One of the central problems of modernity is an increasing isolation from the past. Due to technological, economic, and social upheaval, many of our connections to history become lost or tenuous. It is important, then, to try to cultivate a connection with the past and preserve not only the ideas and temperament of historical eras, but also the ways that people lived and understand how things were done.
A prolific 19th century writer, designer, and artist, William Morris was uniquely attuned to the advancement of the civilized world and the impact that it had on art, design, and, especially, the making of books. As an artist, Morris Much of his work recalled earlier eras—primarily Medieval—and it is clear throughout his illustrations, as well as his textile work, that the hand craftsmanship of the “old” captivated him much more than the new. This is particularly true of Morris’ efforts to revolutionize the art of bookmaking and printing to lift it above a routine practice to a high art form.
It was in that vein that Morris established the Kelmscott Press: a company that, from 1881 until 1898, produced finely crafted limited editions using hand printing, typesetting, and original illustrations—all of which had been decimated by mechanization in the early industrial revolution. Morris was a fundamentalist in his work, wanting to return printing back to an art in the tradition of the pioneers in the late 15th century. From creating hand-made paper to designing spectacular ornamentation, he sought to recreate the look and feel of some of the first printed books in the style of Gutenberg or Nicholas Jensen, where one could sense the effort it took to both write the work, as well as create and decorate the object that housed it.
His most famous piece from this period was a complete collection of the work of Chaucer—the most well-known of the Middle English poets of the 14th century.

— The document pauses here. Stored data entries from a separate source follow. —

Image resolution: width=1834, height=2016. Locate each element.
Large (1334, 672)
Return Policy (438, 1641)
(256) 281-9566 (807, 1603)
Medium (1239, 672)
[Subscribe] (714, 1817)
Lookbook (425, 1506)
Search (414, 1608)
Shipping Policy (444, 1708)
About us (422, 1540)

Morris collected all of Chaucer’s writing—including the Canterbury Tales, for which he is most famous, as well as lesser works—and created a limited edition of The Works of Geoffrey Chaucer, or what is known as the “Kelmscott Chaucer.” Desiring complete control of the book design from beginning to end, Morris created his own typeface for the printing, now called Chaucer type, with wood cut illustrations created by artist Edward Burne-Jones, a friend of Morris’.
Each page features decorative borders designed by Morris, which had to be hand carved from metal and manually placed with the type. The beginning of each paragraph also includes capitals formed through hand-cutting wood blocks, which were placed on the press for printing—Morris ultimately designed dozens of different letters such that no page would feature the same design twice. Double-page spreads were also distributed throughout the work, which would feature several sections of text and an illustration to accompany the scene. 425 copies of the Kelmscott Chaucer were produced using handmade paper produced from a model of Bolognese paper made in 1473 and Special Collections/University Archives is fortunate to have an edition in its collection. Compared with older manuscripts and prints, one would just assume that this particular work was just better preserved than its predecessors. Such was the skill that Morris put into this edition that it can fool us into mistaking its age.
This deceptive element to this book hides greater value within it than if one were to just buy a copy of Chaucer today. One can sense the time and dedication that this edition took, the anachronistic feel that it must have had in its own time—let along in our own—and the importance that the artist must have felt in trying to preserve the historical tradition of print. Works like this remind us of the importance of not just literally preserving the past—preserving or restoring a historical work—but in preserving a body of knowledge: a technique, a way of interacting with the world, a form of creation.